**What you should do**.
Set down nothing but the lines from the one containing "You are a GUI" to the final line of the material, exactly as written, and drop the pictures.

= = = = =

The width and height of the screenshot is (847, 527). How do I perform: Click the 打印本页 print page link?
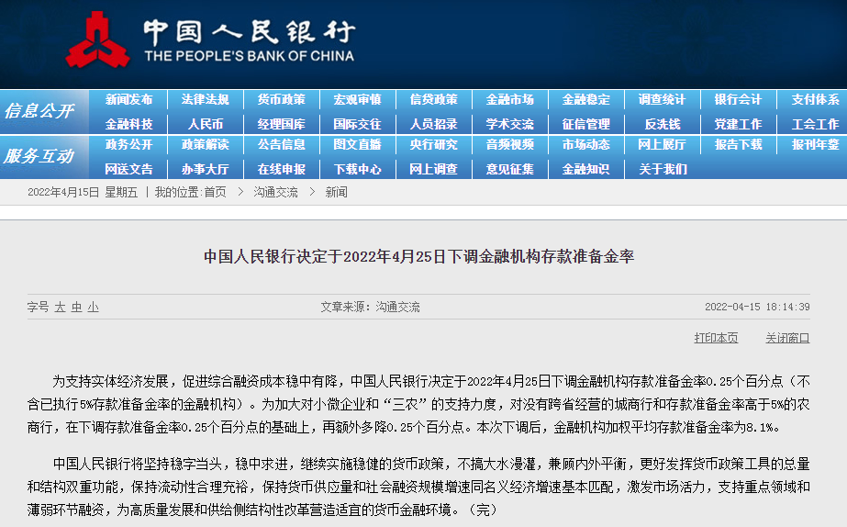coord(716,338)
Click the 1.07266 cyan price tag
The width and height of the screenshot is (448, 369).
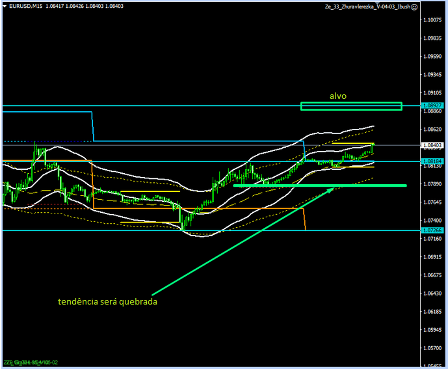pyautogui.click(x=432, y=230)
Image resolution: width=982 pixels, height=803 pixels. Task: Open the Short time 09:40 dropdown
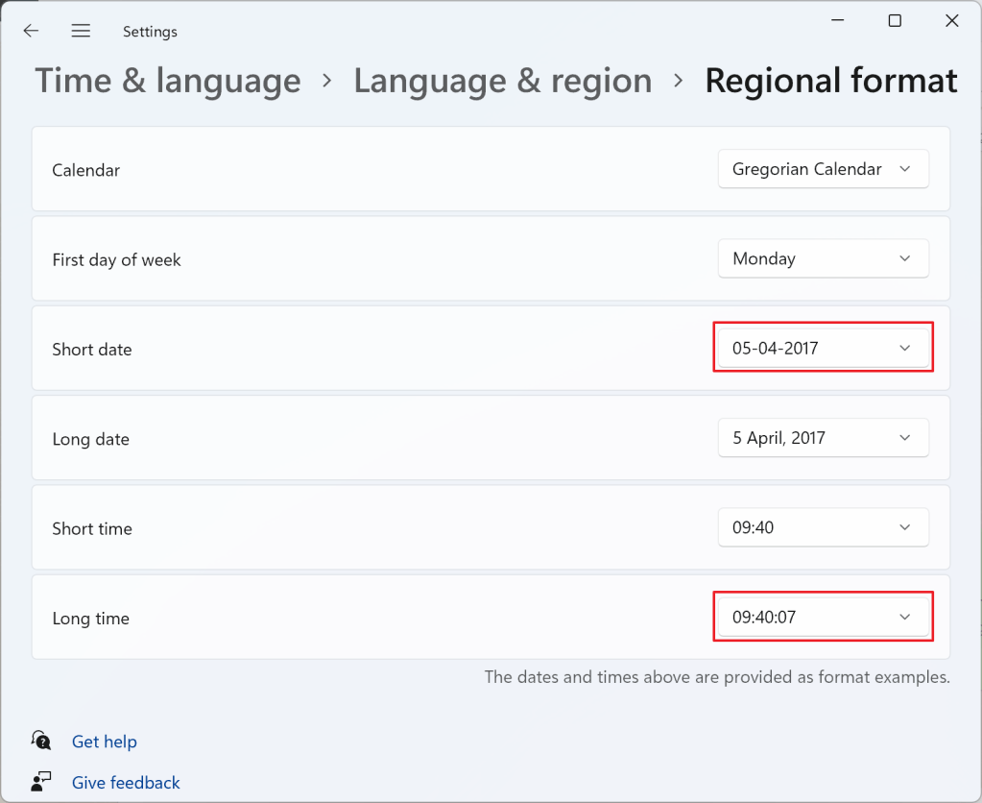point(823,527)
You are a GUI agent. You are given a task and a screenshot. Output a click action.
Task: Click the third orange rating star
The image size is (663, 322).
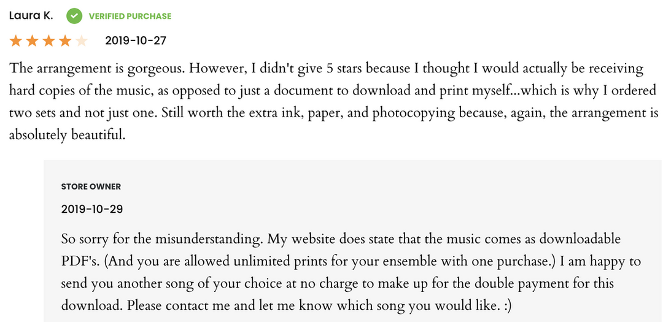click(x=48, y=41)
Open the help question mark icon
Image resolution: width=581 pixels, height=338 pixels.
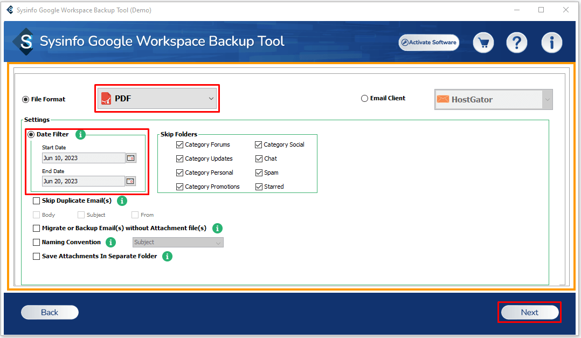tap(517, 43)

= = = = =

**Solution for this problem**.
You are a GUI agent. You are given a task and a screenshot. Output a click action.
Task: Click the third orange rating star
The image size is (663, 322).
click(x=48, y=41)
Open the help question mark icon
Image resolution: width=581 pixels, height=338 pixels.
tap(517, 43)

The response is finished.